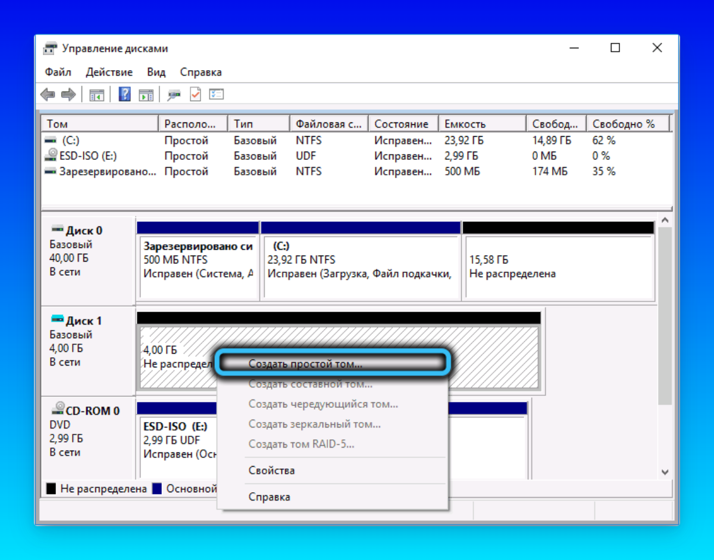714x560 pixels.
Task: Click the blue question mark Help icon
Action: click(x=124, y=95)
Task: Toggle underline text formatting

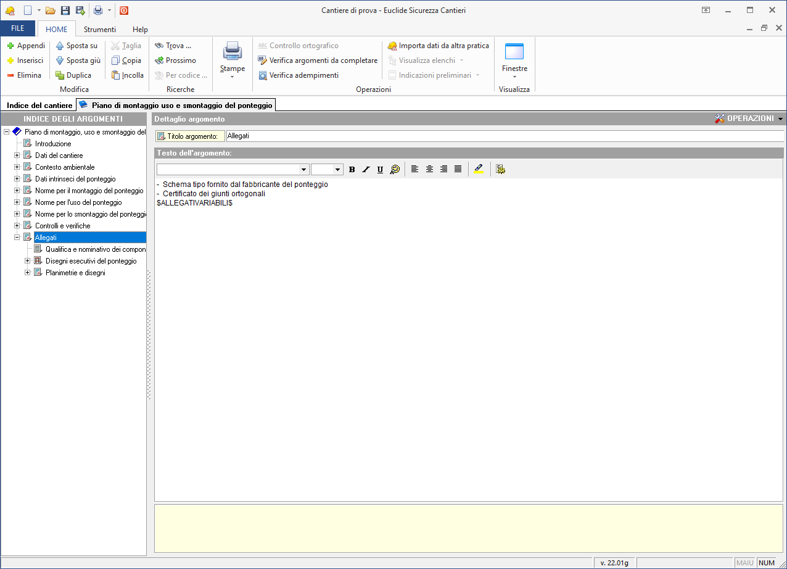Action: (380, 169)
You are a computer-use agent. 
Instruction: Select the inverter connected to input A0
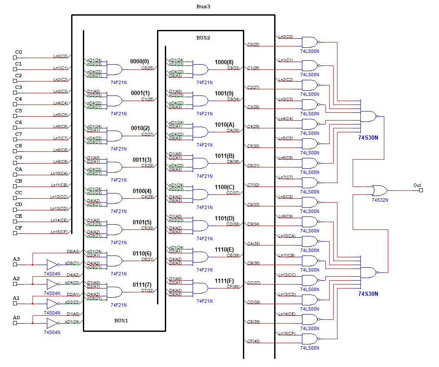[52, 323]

------------------------

• _Task prompt_
Give again exactly the lines from the one holding "You are a computer-use agent." to the final line of the records, both ends included, and nothing more. Pictures do not belong in the copy.

• _Solved problem_
You are a computer-use agent. 
Instruction: Select the inverter connected to input A0
[52, 323]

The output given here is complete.